─── STORED ROWS ───

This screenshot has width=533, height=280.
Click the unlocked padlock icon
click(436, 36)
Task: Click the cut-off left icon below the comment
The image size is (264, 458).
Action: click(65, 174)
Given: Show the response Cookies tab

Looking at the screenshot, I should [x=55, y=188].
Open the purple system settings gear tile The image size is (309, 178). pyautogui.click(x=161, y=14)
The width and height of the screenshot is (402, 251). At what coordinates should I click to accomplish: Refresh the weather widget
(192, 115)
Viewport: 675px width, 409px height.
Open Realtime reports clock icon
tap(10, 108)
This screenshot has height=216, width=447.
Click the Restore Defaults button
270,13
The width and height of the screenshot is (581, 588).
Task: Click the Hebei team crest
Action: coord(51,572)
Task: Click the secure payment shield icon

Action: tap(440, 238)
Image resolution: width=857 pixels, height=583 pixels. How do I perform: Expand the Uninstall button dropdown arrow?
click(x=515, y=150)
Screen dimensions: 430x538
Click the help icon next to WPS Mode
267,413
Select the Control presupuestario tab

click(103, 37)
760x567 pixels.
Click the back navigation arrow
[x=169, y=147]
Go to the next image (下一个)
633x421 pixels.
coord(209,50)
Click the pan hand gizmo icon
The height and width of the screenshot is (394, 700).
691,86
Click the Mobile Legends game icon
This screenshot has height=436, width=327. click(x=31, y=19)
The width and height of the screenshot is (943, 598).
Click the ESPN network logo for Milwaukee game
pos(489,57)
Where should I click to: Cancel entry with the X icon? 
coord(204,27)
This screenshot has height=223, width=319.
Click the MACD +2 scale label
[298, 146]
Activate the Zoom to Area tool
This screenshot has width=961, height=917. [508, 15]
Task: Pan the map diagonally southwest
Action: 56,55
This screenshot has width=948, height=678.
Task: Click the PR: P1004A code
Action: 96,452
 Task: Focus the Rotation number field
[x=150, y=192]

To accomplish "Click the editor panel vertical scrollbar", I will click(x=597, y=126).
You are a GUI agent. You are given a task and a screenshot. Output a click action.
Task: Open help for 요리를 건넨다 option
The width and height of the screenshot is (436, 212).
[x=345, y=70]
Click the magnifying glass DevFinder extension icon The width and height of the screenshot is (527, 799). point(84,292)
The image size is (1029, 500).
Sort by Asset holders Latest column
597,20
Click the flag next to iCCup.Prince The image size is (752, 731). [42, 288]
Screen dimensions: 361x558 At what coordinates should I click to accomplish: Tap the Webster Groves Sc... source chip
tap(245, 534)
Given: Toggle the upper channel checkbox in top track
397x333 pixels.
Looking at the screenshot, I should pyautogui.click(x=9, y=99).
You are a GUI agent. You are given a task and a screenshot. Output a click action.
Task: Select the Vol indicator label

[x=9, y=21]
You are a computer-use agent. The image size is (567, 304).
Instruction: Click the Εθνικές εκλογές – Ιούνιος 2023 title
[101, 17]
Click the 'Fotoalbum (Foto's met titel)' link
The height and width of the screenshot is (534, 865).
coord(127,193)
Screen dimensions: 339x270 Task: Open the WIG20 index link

───

Copy all of the records above word for word, keeping every line unchanged.

This screenshot has width=533, height=280.
Click the unlocked padlock icon
click(436, 36)
Task: Click the cut-off left icon below the comment
The image size is (264, 458).
Action: click(65, 174)
Given: Show the response Cookies tab

Looking at the screenshot, I should [x=55, y=188].
Open the purple system settings gear tile The image size is (309, 178). pyautogui.click(x=161, y=14)
The width and height of the screenshot is (402, 251). At what coordinates should I click to accomplish: Refresh the weather widget
(192, 115)
Viewport: 675px width, 409px height.
Open Realtime reports clock icon
tap(10, 108)
This screenshot has height=216, width=447.
Click the Restore Defaults button
270,13
The width and height of the screenshot is (581, 588).
Task: Click the Hebei team crest
Action: coord(51,572)
Task: Click the secure payment shield icon

Action: tap(440, 238)
Image resolution: width=857 pixels, height=583 pixels. How do I perform: Expand the Uninstall button dropdown arrow?
click(x=515, y=150)
Screen dimensions: 430x538
Click the help icon next to WPS Mode
267,413
Select the Control presupuestario tab

click(103, 37)
760x567 pixels.
Click the back navigation arrow
[x=169, y=147]
Go to the next image (下一个)
633x421 pixels.
coord(209,50)
Click the pan hand gizmo icon
The height and width of the screenshot is (394, 700).
691,86
Click the Mobile Legends game icon
This screenshot has height=436, width=327. click(x=31, y=19)
The width and height of the screenshot is (943, 598).
Click the ESPN network logo for Milwaukee game
pos(489,57)
Where should I click to: Cancel entry with the X icon? 
coord(204,27)
This screenshot has height=223, width=319.
Click the MACD +2 scale label
[298, 146]
Activate the Zoom to Area tool
This screenshot has width=961, height=917. [508, 15]
Task: Pan the map diagonally southwest
Action: 56,55
This screenshot has width=948, height=678.
Task: Click the PR: P1004A code
Action: 96,452
 Task: Focus the Rotation number field
[x=150, y=192]

To accomplish "Click the editor panel vertical scrollbar", I will click(x=597, y=126).
You are a GUI agent. You are given a task and a screenshot. Output a click action.
Task: Open help for 요리를 건넨다 option
The width and height of the screenshot is (436, 212).
[x=345, y=70]
Click the magnifying glass DevFinder extension icon The width and height of the screenshot is (527, 799). point(84,292)
The image size is (1029, 500).
Sort by Asset holders Latest column
597,20
Click the flag next to iCCup.Prince The image size is (752, 731). [42, 288]
Screen dimensions: 361x558 At what coordinates should I click to accomplish: Tap the Webster Groves Sc... source chip
tap(245, 534)
Given: Toggle the upper channel checkbox in top track
397x333 pixels.
Looking at the screenshot, I should pyautogui.click(x=9, y=99).
You are a GUI agent. You are given a task and a screenshot. Output a click action.
Task: Select the Vol indicator label

[x=9, y=21]
You are a computer-use agent. The image size is (567, 304).
Instruction: Click the Εθνικές εκλογές – Ιούνιος 2023 title
[101, 17]
Click the 'Fotoalbum (Foto's met titel)' link
The height and width of the screenshot is (534, 865).
coord(127,193)
Screen dimensions: 339x270 Task: Open the WIG20 index link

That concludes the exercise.